2017 Hong Kong-Chinese film by Yuen Woo-ping

The Thousand Faces of Dunjia (奇門遁甲) is a 2017 fantasy-wuxia film directed by Yuen Woo-ping; scripted and produced by Tsui Hark. The film is a Hong Kong-Chinese co-production and stars Da Peng, Aarif Lee, Ni Ni, Wu Bai, and Zhou Dongyu.

==Plot==
The film follows a group of swordsmen's adventures to secretly protect humankind by hunting mysterious creatures from outer space.

==Cast==
- Da Peng as Zhuge Qingyun
- Ni Ni as Metal Dragonfly
- Aarif Rahman as Dao Yichang
- Zhou Dongyu as Xiao Yuan
- Wu Bai as Boss
- Liu Yan
- Tiger Xu
- Yang Yiwei
- Mo Tse
- Sun Mingming
- Zhang Yiqian

==Awards and nominations==

| Awards | Category | Nominee | Results | Ref. |
| 12th Asian Film Awards | Best Action Film | The Thousand Faces of Dunjia | Nominated |  |
| Best Costume Design | Nominated |
| Best Visual Effects | Nominated |
| 37th Hong Kong Film Awards | Best Action Choreography | Yuen Cheung-yan, Yuen Shun-yi | Nominated |  |
| Best Visual Effects | Jang Seong-ho, Park Young-soo, Son Oh-young | Nominated |

==Reception==
The film has received poor reviews. It has a 33% score on Rotten Tomatoes.
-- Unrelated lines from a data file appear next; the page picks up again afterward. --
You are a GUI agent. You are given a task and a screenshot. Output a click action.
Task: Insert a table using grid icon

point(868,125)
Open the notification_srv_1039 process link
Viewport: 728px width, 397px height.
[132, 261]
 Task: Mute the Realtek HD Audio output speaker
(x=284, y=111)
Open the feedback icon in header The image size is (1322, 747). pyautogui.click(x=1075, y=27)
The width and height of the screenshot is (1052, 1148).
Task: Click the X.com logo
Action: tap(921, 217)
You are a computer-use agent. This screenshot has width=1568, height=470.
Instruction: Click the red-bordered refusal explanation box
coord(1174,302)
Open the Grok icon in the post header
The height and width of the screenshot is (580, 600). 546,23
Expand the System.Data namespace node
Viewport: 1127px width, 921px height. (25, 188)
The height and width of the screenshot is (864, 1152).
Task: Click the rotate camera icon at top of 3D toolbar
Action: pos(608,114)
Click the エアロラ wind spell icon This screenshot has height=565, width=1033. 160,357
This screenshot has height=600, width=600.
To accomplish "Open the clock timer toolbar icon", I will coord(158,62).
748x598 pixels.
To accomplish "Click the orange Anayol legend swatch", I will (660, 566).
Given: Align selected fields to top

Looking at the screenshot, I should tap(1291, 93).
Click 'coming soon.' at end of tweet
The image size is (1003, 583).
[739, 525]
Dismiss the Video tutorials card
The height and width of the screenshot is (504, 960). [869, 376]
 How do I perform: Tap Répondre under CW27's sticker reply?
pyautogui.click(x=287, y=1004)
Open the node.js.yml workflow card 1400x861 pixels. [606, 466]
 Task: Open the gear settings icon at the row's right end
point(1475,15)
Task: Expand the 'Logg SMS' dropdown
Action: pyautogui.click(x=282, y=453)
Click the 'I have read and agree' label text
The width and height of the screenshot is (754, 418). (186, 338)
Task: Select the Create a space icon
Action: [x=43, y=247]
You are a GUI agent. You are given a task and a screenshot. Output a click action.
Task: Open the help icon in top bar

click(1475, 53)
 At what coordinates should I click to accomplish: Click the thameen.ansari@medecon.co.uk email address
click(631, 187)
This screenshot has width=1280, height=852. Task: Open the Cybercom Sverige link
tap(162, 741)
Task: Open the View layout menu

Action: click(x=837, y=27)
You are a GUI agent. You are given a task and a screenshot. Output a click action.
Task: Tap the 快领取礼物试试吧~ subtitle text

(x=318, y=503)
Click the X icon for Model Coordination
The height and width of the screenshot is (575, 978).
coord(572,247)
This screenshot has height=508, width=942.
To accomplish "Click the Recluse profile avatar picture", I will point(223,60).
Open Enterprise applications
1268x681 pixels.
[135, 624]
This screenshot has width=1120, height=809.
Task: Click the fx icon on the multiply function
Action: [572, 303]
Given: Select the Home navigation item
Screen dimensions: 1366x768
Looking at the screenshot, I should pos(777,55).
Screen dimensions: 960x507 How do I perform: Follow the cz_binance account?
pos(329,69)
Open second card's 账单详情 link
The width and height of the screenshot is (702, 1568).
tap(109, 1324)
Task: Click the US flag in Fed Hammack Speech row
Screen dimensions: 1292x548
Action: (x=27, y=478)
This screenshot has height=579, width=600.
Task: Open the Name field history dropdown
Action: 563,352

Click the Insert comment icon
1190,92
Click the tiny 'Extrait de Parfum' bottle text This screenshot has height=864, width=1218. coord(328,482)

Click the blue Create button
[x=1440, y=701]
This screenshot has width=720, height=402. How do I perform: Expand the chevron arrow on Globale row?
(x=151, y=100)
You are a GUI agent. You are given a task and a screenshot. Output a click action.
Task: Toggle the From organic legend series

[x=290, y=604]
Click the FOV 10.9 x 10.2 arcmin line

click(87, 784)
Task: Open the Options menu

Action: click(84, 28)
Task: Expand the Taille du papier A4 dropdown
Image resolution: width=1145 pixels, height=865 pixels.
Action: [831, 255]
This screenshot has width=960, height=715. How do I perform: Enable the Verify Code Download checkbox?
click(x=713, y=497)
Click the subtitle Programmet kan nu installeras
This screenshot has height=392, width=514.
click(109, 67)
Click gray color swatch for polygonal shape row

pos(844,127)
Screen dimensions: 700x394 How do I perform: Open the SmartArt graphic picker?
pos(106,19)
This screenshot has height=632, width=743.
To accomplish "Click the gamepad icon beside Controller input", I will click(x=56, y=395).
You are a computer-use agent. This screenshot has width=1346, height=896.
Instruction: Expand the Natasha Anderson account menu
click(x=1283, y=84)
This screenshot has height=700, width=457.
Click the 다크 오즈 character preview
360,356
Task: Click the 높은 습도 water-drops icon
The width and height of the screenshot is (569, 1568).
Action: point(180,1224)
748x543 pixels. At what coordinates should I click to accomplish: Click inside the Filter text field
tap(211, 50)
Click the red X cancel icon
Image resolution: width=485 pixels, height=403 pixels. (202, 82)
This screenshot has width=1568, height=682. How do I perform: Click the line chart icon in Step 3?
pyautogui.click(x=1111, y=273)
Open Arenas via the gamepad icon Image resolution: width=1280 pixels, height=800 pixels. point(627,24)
Variety called it "bloated with visual effects" and said "lacks the intellectual grounding or cinematic oomph that made better works like The Taking of Tiger Mountain more than mere spectacles." RogerEbert.com gave the film two stars calling it "unnecessarily busy." The Hollywood Reporter described it as "A peppy but generic fantasy with action too reliant on CG."